Sometimes, it is interesting to get the environment where the strategy is applied. The interface Strategy has a method getEnvironment() which returns the current environment of the strategy. This is particularly interesting to obtain the position (in the subject) where the strategy is currently applied. In this case, you can call getEnvironment().getPosition().

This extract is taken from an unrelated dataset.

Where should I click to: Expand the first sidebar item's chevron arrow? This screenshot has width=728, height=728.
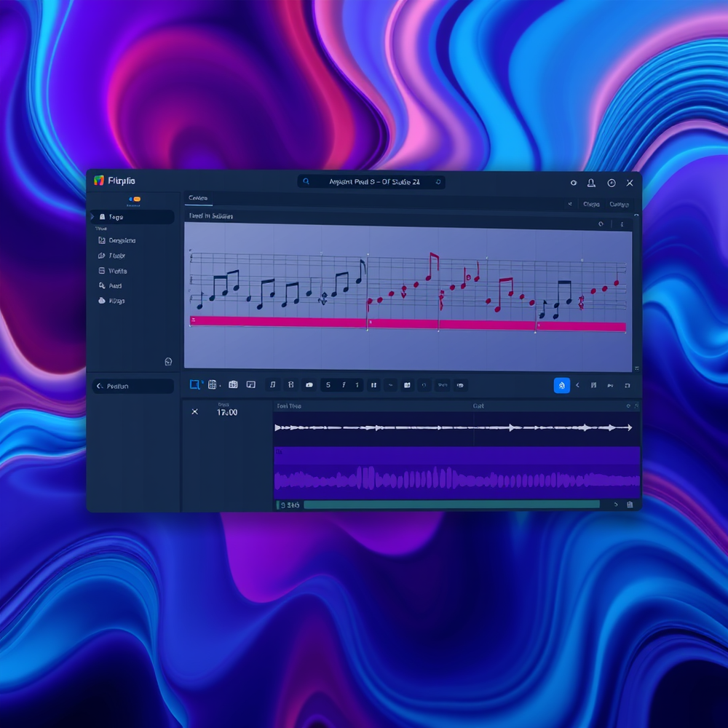[92, 217]
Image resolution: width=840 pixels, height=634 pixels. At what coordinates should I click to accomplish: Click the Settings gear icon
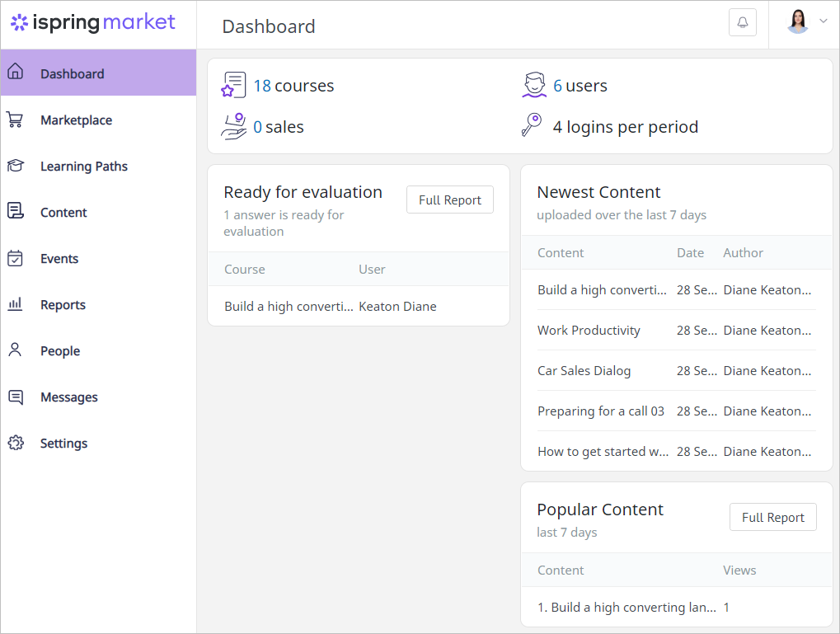pyautogui.click(x=16, y=443)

This information is also available through the getEnvironment() method from the AbstractStrategy class. To use this method or the following strategies which depend on it, you must call the visit method on your strategy instead of visitLight. That is the difference between visitLight and visit. Only the visit method maintain an environment.

Strategy s;
try {
  s = `OnceBottomUp(rule);
} catch(VisitFailure e) {
  System.out.prinltn("Failure at position" + s.getEnvironment().getPosition());

The library gives several basic strategies using the position:

(Omega(i,s))[f(t1,...,tn)] f(t1,...,ti’,...,tn) if (s)[ti] ⇒ti’
failure if (s)[ti] fails
(getEnvironment().getPosition().getReplace(i,t))[f(t1,...,tn)] f(t1,...,t,...,tn)
(getEnvironment().getPosition().getSubterm(i,t))[f(t1,...,tn)] ti

Note: the static method getEnvironment().getPosition().getReplace(i,t) corresponds to the strategy Omega(i,s) where s is a strategy reduced to one rule xt.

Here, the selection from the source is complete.